BDMs Do Influence Product Placement

1
If your favourite BDM moved to another insurer, would this influence your decision about where to place your clients’ insurance?
  • Possibly (37%)
  • Not at all (34%)
  • Definitely (29%)

The results of our latest poll show that when it comes to placing business with an insurance provider, BDMs can make a difference.

To date, 29% of respondents said they would definitely reconsider where to place their clients’ insurance if their favourite BDM were to leave their current employer. In direct contrast, 38% of respondents believe their relationship with a BDM has no bearing on the decision making process.

The remaining 34% of advisers are less certain, admitting that if their favourite BDM were to switch insurers, they would consider shifting their allegiance.

A key component of this debate is the perceived value that a BDM brings to the adviser’s business. Where traditional role descriptions would indicate that this value is delivered through increased sales for the adviser, could it be that risk specialists place a greater value on other elements of a BDM’s service proposition?

According to one reader, an insurance BDM can bring significant value to an adviser by ‘going in to bat’ for them in tricky client situations…

A relationship with the insurer (BDM) is more important than the definitions – if you don’t get paid at time of claim then what’s the point? You can have all the definitions you want but all the insured wants is to be paid…

I have seen FSP pay claims that were non-disclosure (BDM influence).

I have seen an FSP turn on advisers and make claims difficult (no BDM influence)…

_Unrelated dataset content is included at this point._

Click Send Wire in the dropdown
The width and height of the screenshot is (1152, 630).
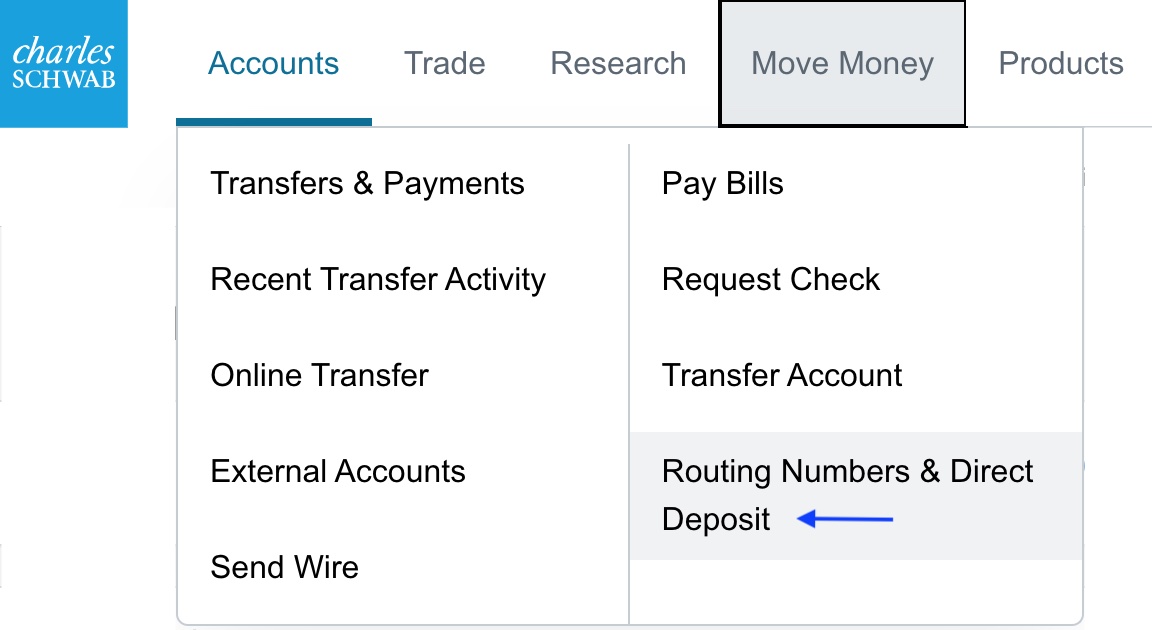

This response also raises the question of what is in the best interests of the client. Certainly, a strong consideration for any risk writer is that the client is placed in the best position to be paid a claim, in the event that they suffer an illness or injury. But if a BDM can influence an insurer’s decision to pay a claim, is this a more important factor for the adviser to consider than the quality of product definitions or the speed at which a claim is paid? Similarly, if a BDM can help an adviser achieve more favourable terms through underwriting, is this better for the client than automatic acceptance and immediate cover offered via an e-application service?

Likewise, this assumes that BDMs and advisers are similarly motivated to achieve the best outcome for the client. However, a primary component of most BDMs’ remuneration package is a volume bonus based on how much business is written with the company. If bonuses are driving a BDM’s behaviour, does this create an automatic conflict of interest for the adviser? And how loyal will that BDM be to their employer – will they jump to another provider if a big enough cheque is offered?

We look forward to hearing more from both advisers and BDMs on this topic, as our poll remains open for another week.